Friday, March 15, 2019

GAUZY



notes:

* is it a duck or is it a rabbit? or is it a both? or is it a neither? no, it is Nordy the Nordstrom Mascot you never knew you knew.

* gauzy: that was the number-one word scribbled on the lined index cards to describe this longform commercial of everyone who participated at the focus group behind closed windows and see-through doors. Management was pleased with the test results, and gave each a Nordy plush at the end of it. interestingly everyone used just the lead part of the pencil, no wood.

* okay, i've officially switched allegiances from Macy's to Nordstrom. don't tell Cory.

* sorry, i wasn't listening to you, i was looking at you.

* okay i'm feeling sad now. i should be at an auduiton and not doing this...

* pro-tip: go to an acting class that takes place during the DAY. you'll encounter more interesting people...

* E.T.: i want to have a human experience...i actually hate chocolate but i played along...

* reading a book outside makes the book better-written. horses HATE having to take a bath just to make the cowboy look cool.

* teacher: who are you in this sculpture?
Michelangelo: i'm the block of granite. it's not a block of Ivory soap i checked and ate some of it. thank god my leader didn't do infrastructure first or i couldn't do my art.

**Requests:**
- a) Please reproduce the passage from the notes starting at "Michelangelo: i'm the" and ending at "couldn't do my art.".
- b) In the notes, what did management give each participant at the end of the focus group?

**Records:**
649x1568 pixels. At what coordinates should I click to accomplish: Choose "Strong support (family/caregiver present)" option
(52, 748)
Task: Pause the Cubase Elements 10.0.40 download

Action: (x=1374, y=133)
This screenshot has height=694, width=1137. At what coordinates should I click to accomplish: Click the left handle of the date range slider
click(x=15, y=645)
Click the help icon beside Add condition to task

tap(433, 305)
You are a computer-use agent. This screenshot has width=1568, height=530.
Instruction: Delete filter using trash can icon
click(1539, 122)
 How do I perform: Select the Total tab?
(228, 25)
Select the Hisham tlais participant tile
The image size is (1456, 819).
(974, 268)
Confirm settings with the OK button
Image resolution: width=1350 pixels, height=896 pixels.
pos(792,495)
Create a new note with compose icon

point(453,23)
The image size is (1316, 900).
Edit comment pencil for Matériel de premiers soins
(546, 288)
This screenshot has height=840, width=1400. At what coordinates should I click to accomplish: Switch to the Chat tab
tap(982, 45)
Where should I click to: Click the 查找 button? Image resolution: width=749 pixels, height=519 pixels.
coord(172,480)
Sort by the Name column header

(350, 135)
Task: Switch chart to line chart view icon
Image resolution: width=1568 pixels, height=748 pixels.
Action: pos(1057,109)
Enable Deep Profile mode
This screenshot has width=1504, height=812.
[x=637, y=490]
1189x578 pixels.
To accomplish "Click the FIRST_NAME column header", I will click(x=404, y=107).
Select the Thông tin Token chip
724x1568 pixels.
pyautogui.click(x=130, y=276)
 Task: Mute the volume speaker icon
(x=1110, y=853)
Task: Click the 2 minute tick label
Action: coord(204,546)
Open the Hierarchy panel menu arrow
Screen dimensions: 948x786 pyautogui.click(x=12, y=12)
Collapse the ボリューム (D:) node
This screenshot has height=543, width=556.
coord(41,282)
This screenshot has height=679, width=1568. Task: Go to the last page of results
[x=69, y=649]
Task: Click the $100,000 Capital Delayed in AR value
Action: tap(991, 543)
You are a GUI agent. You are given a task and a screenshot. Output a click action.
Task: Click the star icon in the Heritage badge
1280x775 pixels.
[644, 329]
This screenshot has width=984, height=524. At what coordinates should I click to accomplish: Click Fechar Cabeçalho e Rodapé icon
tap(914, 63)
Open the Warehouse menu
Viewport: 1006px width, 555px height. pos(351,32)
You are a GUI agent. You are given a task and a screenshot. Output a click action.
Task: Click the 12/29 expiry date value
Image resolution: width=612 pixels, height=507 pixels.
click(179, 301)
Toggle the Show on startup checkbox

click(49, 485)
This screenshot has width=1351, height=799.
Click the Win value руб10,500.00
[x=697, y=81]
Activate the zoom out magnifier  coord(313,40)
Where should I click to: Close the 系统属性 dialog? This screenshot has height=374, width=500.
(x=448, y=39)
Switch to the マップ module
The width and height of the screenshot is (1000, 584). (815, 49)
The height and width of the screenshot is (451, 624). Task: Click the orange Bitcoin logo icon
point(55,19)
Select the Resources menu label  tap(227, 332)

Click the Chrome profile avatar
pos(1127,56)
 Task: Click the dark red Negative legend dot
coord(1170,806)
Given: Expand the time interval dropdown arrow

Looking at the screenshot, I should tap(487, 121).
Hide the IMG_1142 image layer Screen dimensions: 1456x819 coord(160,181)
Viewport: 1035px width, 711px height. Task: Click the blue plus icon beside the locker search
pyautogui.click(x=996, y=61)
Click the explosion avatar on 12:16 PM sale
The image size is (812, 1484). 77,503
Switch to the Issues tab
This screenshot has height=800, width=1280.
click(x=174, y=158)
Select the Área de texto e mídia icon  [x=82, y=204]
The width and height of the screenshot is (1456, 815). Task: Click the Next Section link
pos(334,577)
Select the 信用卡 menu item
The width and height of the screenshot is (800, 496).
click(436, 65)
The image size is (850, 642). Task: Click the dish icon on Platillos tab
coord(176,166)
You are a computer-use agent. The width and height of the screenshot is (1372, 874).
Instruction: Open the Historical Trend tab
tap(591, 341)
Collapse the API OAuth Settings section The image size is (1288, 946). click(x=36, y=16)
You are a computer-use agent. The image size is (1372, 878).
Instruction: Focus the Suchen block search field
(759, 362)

**The replies:**
- a)
Michelangelo: i'm the block of granite. it's not a block of Ivory soap i checked and ate some of it. thank god my leader didn't do infrastructure first or i couldn't do my art.

- b) A Nordy plush.